The Adamantine Palace is a mediocre effort in the field. It's not awful, like anything with "Dragonlance" in the title, but it's not great, like the first few books in some series that were pretty good until the author descended into hackdom and just started churning them out as reconstituted work-product. (What's McCaffrey's latest, Housecats of Pern?)
This wasn't a book I would likely have picked up normally, but the author did a good job of pimping it on John Scalzi's site:
The dragons in these books are monsters. They’re not cute, they’re not cuddly, and the only reason anyone gets to ride around on the back of them is because they are forcibly subdued by alchemical potions that are fed to them from birth. In fact, these dragons are so dangerous that for even one to break free could spell disaster for pretty much the entire civilisation (no prizes for guessing what happens pretty close to page one).
So you can, and probably should, read it as a straight epic fantasy with a cast of shady characters and a rampaging dragon that’s pretty ticked off about having been kept in a drugged stupor. I had no pretensions to anything more than a story about kick-ass dragons that ran on rocket-fuel when I set out to write these books; but sometimes when you sit down and write, you don’t get quite what you asked for.
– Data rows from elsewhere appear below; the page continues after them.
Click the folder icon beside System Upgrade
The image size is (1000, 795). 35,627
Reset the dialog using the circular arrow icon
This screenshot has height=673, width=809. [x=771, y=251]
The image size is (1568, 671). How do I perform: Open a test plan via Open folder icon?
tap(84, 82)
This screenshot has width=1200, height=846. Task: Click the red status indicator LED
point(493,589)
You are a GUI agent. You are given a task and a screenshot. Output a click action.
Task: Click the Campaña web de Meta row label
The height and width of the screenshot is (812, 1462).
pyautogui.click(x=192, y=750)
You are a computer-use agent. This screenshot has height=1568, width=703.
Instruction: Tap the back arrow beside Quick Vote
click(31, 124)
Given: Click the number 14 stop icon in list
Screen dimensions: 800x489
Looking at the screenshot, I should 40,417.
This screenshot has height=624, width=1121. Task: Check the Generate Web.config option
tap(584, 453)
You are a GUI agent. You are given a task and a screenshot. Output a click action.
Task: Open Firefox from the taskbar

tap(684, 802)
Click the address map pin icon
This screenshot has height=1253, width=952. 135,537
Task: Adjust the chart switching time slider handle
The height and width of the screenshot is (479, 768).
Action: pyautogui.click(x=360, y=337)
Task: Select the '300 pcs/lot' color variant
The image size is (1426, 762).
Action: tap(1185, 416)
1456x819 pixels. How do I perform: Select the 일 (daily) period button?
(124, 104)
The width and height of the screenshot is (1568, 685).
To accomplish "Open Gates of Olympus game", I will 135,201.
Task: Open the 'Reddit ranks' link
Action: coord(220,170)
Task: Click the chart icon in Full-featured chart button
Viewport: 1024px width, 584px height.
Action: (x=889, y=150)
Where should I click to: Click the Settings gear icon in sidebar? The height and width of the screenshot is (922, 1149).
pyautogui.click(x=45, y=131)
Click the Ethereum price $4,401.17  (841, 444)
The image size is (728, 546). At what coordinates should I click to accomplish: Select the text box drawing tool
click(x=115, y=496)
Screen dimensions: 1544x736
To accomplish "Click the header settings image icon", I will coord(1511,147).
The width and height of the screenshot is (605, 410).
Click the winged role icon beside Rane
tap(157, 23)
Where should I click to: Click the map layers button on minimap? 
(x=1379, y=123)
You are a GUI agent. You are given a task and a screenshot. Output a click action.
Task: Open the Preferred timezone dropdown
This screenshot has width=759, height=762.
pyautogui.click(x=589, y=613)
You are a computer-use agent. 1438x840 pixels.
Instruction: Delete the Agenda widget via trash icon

Well, that sounded pretty cool. The idea of an escaped dragon being kind of like a missing nuclear warhead, except the nuclear warhead is sentient, and pissed off, appeals to me, and I was in the mood for a story that's "rocket-fueled" adventure, with dragons.
Did Deas deliver? A little yes, a little no, but mostly not so much.
( Dragons flame, reviewer just singes )
Summary: This is a book that people who still think AD&D novels are cool will probably like. For everyone else: if you really like dragons, then it's worth reading, but wait for the paperback.